▶ **KUTIPAN SUMBER**:
——

BABEL, RADARBAHTERA.COM – Sebagian besar masyarakat mengenal kopi, penikmat kopi, hingga pecinta kopi sebagai minuman yang menemani sehari-hari di kala santai atau sedang bekerja. Di tanah pulau Bangka, Provinsi Kepulauan Bangka Belitung (Babel) khususnya yang notabene mengandung timah, setidaknya ada dua (2) jenis kopi yang bisa tumbuh subur yaitu, jenis Robusta dan Liberika.
Melihat peluang tersebut, para petani milenial yang tergabung dalam Forum Masyarakat Petani Bangka Belitung (Formap Babel) sejak beberapa tahun belakangan ini, mulai menggalakkan budidaya kopi lokal tersebut, selain tahan terhadap hama, bernilai ekonomis jangka panjang karena panen kontinyu alias tak mengenal musim, jarak tanam yang dekat, solusi mendulang cuan pasca tambang, hingga peluang bisnis menembus pasar internasional.
Budianto (47), warga Kenanga Atas, Kelurahan Koba, Kecamatan Koba, Kabupaten Bangka Tengah (Bateng) yang juga merupakan salah seorang pengurus Formap Babel mengenalkan, jika Formap Babel ini telah berdiri sejak 8 tahun lalu di Pangkalpinang, berjalan mandiri dan sebagai sebuah wadah petani milenial di Babel pembudidaya beberapa komoditas lokal diantaranya kopi lokal jenis robusta dan liberika.
“Awalnya, Formap dibentuk pada tahun 2004 lalu oleh Gubernur Kepulauan Babel pertama yakni Hudarni Rani. Selanjutnya pada 2006, kopi lokal mulai dikembangkan di Kabupaten Bangka dan Kabupaten Bangka Barat (Babar),” katanya Budiyanto kepada radarbahtera.com di Koba, Senin siang (09/12/2024).
Selain pertanian Formap Babel, selama ini juga menggarap sektor perikanan. Namun saat ini fokus di pertanian, mulai dari lada, pinang, sawit, hingga kopi. Untuk diketahui juga, pada era-era terdahulu, Pulau Bangka ini salah satu penghasil kopi.
“Saya pribadi, lebih fokus di budidaya kopi lokal jenis robusta dan liberika yang bahkan bisa tumbuh di lahan bekas tambang,” ujarnya.
Menurutnya, perbedaan mencolok antara kopi robusta dan liberika lokal ini, pada tingkat keasamannya, dimana jenis liberika lebih tinggi keasamannya dibandingkan robusta yang lebih condong ke pahit khas.
“Selain itu, jenis robusta lebih cocok di dataran tinggi, sedangkan liberika cocoknya di dataran rendah bahkan berair seperti lahan rawa,” ungkapnya.
Saat ini, budidaya kopi lokal tersebut sudah mulai meluas di daerah Belinyu dan Sungailiat, Kabupaten Bangka.

——

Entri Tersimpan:

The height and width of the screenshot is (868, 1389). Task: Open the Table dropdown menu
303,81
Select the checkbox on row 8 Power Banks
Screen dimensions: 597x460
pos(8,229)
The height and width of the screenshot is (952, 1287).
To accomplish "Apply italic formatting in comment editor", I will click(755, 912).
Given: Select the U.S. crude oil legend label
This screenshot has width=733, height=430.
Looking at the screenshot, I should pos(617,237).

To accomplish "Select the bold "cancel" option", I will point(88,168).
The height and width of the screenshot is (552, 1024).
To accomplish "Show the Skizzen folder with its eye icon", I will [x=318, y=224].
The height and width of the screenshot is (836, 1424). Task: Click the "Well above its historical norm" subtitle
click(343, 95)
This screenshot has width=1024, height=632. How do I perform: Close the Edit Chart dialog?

——

▶ **YANG HARUS DIKERJAKAN**:
1 - Dalam artikel tentang kopi lokal Bangka, jenis kopi apa yang disebut cocok di dataran rendah, bahkan di lahan berair seperti rawa?
2 - Lanjutkan artikel tentang kopi lokal Bangka mulai dari kalimat sesudah kalimat terakhirnya.

▶ **SOAL TERJAWAB**:
1 - Liberika.

2 -
“Selain itu, keunikan kopi robusta dikembangkan Formap Babel, selain dikembangkan dengan sistem organik juga memiliki uptertes lada yang menjadi ciri khas kearifan lokal Babel,” ungkapnya.
Peluang Cuan Jangka Panjang Pasca Tambang
Sementara itu, di Kabupaten Bateng, ada sebagian kecil petani milenial mulai melirik potensi ekonomis budidaya kopi lokal ini. Sejauh ini, menurut Budiyanto, petani kopi lokal masih bergerak mandiri. Di Bateng sendiri, mulai ada pembudidaya kopi di antaranya ada Kecamatan Pangkalanbaru, Koba, hingga Lubukbesar.
“Untuk Formap Babel sendiri, mulai menggarap lahan perkebunan kopi percontohan yang saat ini sudah ada di Desa Nibung Kecamatan Koba, selanjutnya Desa Perlang, Kecamatan Lubukbesar. Kita sudah menjalin komunikasi dengan Kades Perlang, Yani Basaroni yang juga Ketua Apdesi Bateng yang merespon positif, antusias dan support,” katanya.
Selanjutnya, Budiyanto berharap, Formap ini bisa bersinergi dengan Pemda Bateng melalui dinas-dinas terkait, mulai dari pendampingan penyuluhan, support pengembangan lahan budidaya, hingga hilirisasi produk pasca panen.
“Sejauh ini kami masih bergerak mandiri, juga menyalurkan bantuan bibit kopi lokal kepada petani yang betul-betul serius budidaya kopi. Namun, agar lebih masif dan dengan besarnya potensi kopi lokal Bangka untuk menembus pasar Internasional,” katanya.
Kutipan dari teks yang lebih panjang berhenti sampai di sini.